Parece obvio… pero si lo escribo es porque compruebo que no lo es: para poder opinar sobre una película, primero hay que verla. Para opinar sobre un libro, antes hay que leerlo. Para opinar sobre una persona… bueno, mejor no opinar sobre las personas, por el alto riesgo de equivocarse. Centrémonos en las películas. A pesar de que parece y es obvio, compruebo que hay mucha gente que se permite hablar bien o mal de las películas… ¡sin haberlas visto! En consecuencia, su criterio para opinar no es cinematográfico, nada tiene que ver con que la película tenga ritmo o sea aburrida, no está basado en la fotografía, los actores, el guión, la música, el montaje… no. Son comentarios inspirados en el siguiente principio: “quien no piensa como yo, es imbécil y merece mi reproche, haga lo que haga. Y quien piensa como yo, es una persona estupenda, ella y todas sus obras.”

Se entenderá mejor con casos concretos: ¿Dicen que la película es una defensa de la vida? (“Bella”, de Alejandro Monteverde) ¡Entonces es buena! –dirán los defensores de la vida-, entonces es mala –dirán los defensores de la muerte. Me han contado que la película ridiculiza a quienes creen en Dios (“Camino”, de Javier Fesser).  Entonces es buena –dirán los enemigos de la fe-, por lo tanto es mala, concluirán los creyentes. ¿El director vota al mismo partido político que yo? Pues es buena su película… ¿Qué vota a otro? Es mala. En resumen, no se juzgan las películas, sino las ideas subyacentes. Por eso, no hace falta ni siquiera verlas para poder opinar, puesto que no se tiene en cuenta su valor artístico, sino el ideológico. Si conocemos la ideología o los valores defendidos por el autor…. basta. De este modo, se funciona por la vida con pre-juicios, no con juicios. Es la muerte del cine como expresión artística. Es el uso del cine como herramienta propagandística. Es la manipulación de los espectadores, a quienes se les priva del placer estético, sustituido por el combate ideológico.

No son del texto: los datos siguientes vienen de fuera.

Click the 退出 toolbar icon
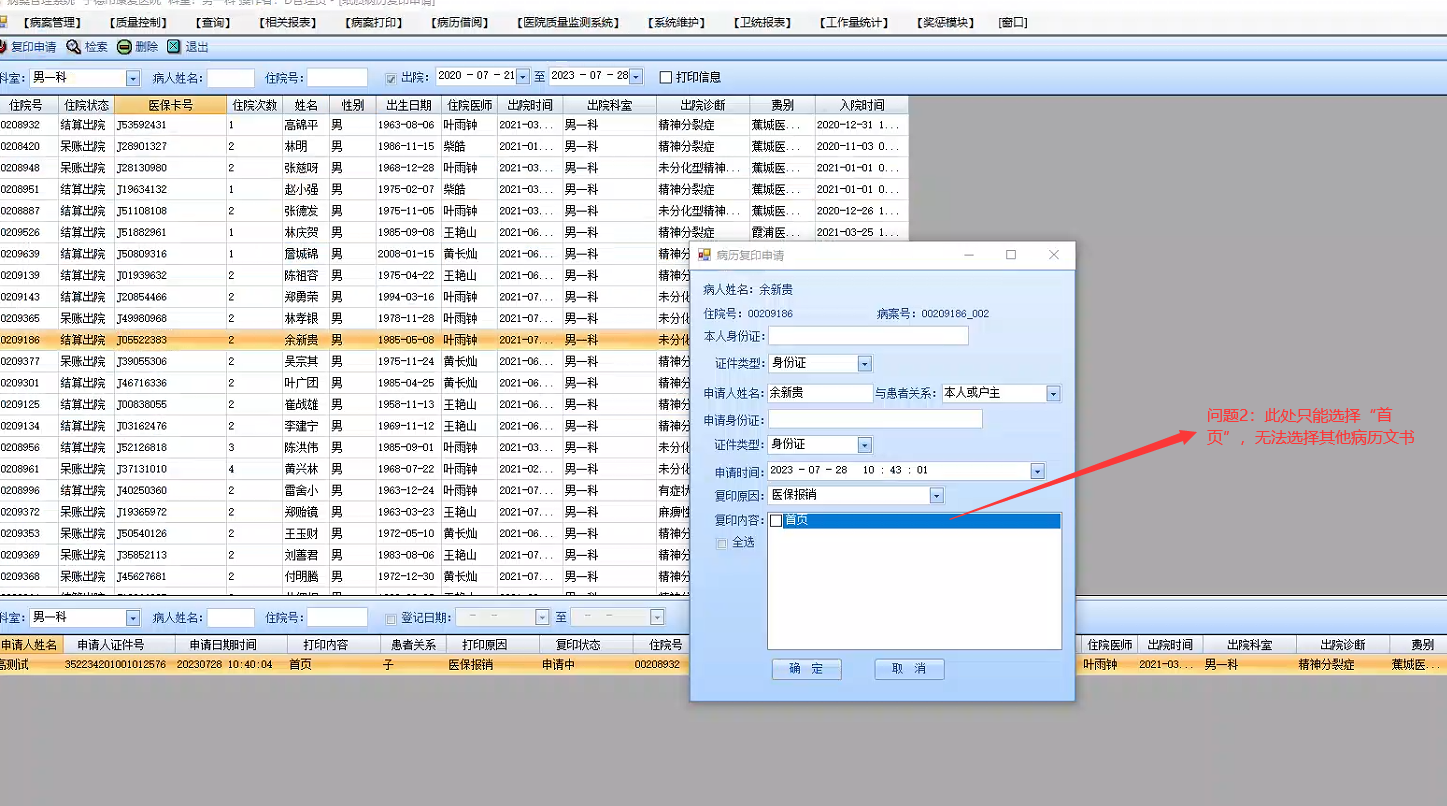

Ahora, traslademos este fenómeno al campo de la pintura e imaginemos el resultado. ¿Qué representa este cuadro? ¿Una gran ciudad? Entonces es malo –dirán los defensores de la vida en el campo-, entonces es bueno, dirá el alcalde de la ciudad pintada. ¿Un cuerpo desnudo? Entonces es malo, dirán los pudorosos, o es bueno, dirán los nudistas. El cuadro que represente a un rey será un buen cuadro, si el rey fue bueno; será un mal cuadro si fue un malvado. Si el pintor era un mujeriego, sus cuadros no valen nada. Si era fiel esposo… ¡qué grandes cuadros nos dejó!

Concluyo con una reflexión que también puede sonar a obviedad: se puede hacer una película mala, malísima… que defienda ideas buenas, buenísimas. Y se puede hacer una magnífica película, proponiendo al espectador ideas perjudiciales. En el primer caso, es lamentable que la rectitud de ideas no vaya acompañada de un empeño serio por presentarlas de modo atractivo. En el segundo caso, lo lamentable es que el talento artístico de su autor esté al servicio de la difusión de valores erróneos. Pero eso no le quita puntos para ganar un Goya, un Oscar, o el premio cinematográfico que merezca, mientras el primero recibe… ¡tomates! Si el arte está empañado de ideología, se convierte en propaganda. Si lo que se premia son los valores, no debe concederlos una organización cinematográfica, sino una entidad educativa o social. Porque el cine es arte, y el arte es creatividad, comunicación y libertad. De lo contrario, acabaremos diciendo sandeces como ésta que tuve el privilegio de escuchar: “A mí no me gusta el cine español, que no veo desde hace 20 años.